1. Das streitbefangene Kirchengrundstück war 1874 in die Semen von Wikulin-Stiftung eingebracht worden, deren Stiftungszweck die Überlassung der Kirche an die in Dresden aufhältigen Bekenner der orthodoxen russischen Kirche war.
Die Stiftung wurde als Eigentümerin in das Grundbuch eingetragen.

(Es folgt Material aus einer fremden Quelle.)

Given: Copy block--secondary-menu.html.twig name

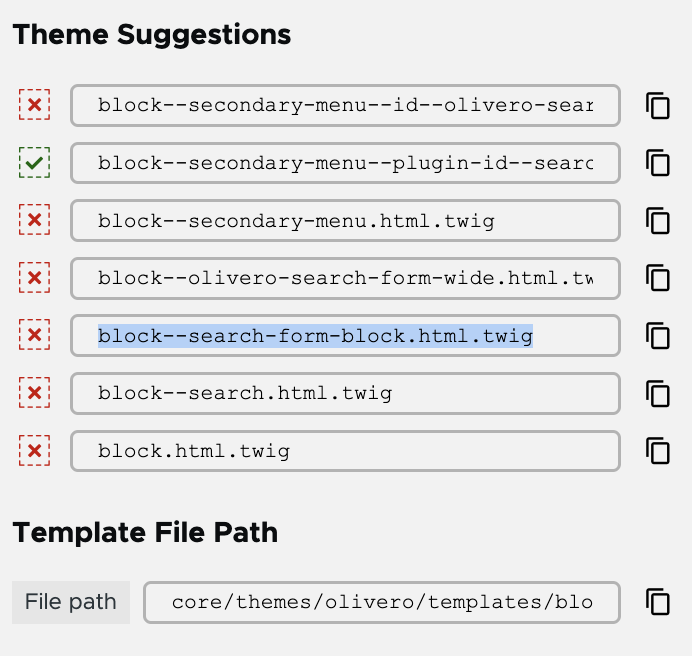Looking at the screenshot, I should [658, 221].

2. Mit dem Gesetz über den Grundbesitz der russisch-orthodoxen Kirche in Deutschland vom 25. Februar 1938 (RGBl I S. 223) wurde der Reichsminister für die kirchlichen Angelegenheiten ermächtigt, die Eigentumsverhältnisse an näher bezeichneten Kirchengrundstücken zu regeln und über diesbezügliche Streitigkeiten unter Ausschluss des Rechtswegs zu entscheiden. Mit der Ersten Verordnung zur Durchführung des Gesetzes über den Grundbesitz der russisch-orthodoxen Kirche in Deutschland vom 5. Mai 1939 (RGBl I S. 879) wurden die Bestimmungen dieses Gesetzes auf den für Zwecke der orthodoxen Kirche in Dresden bestimmten Grundbesitz erstreckt. Auf dieser Grundlage übertrug der Reichsminister für die kirchlichen Angelegenheiten mit Entscheidung vom 23. Mai 1939 das Eigentum an dem Kirchengrundstück von der Semen von Wikulin-Stiftung auf die als "deutschfreundlich" und antisowjetisch erachtete Russisch-Orthodoxe Diözese des Orthodoxen Bischofs von Berlin und Deutschland (zur nationalsozialistischen Kirchenpolitik gegenüber den russisch-orthodoxen Kirchen vgl. Beschluss der 1. Kammer des Zweiten Senats des Bundesverfassungsgerichts vom 28. Februar 1992 - 2 BvR 1088/88 u. a. -, NJW 1992, S. 2812, 2814). Ihrer Jurisdiktion unterstellte sich die Dresdner Kirchengemeinde im gleichen Jahr bzw. wurde in sie eingegliedert. Im Oktober 1940 verfügte das Sächsische Ministerium für Volksbildung im Hinblick auf die Übertragung des Stiftungsgrundstücks die Aufhebung der Semen von Wikulin-Stiftung gemäß § 87 Abs. 1 BGB.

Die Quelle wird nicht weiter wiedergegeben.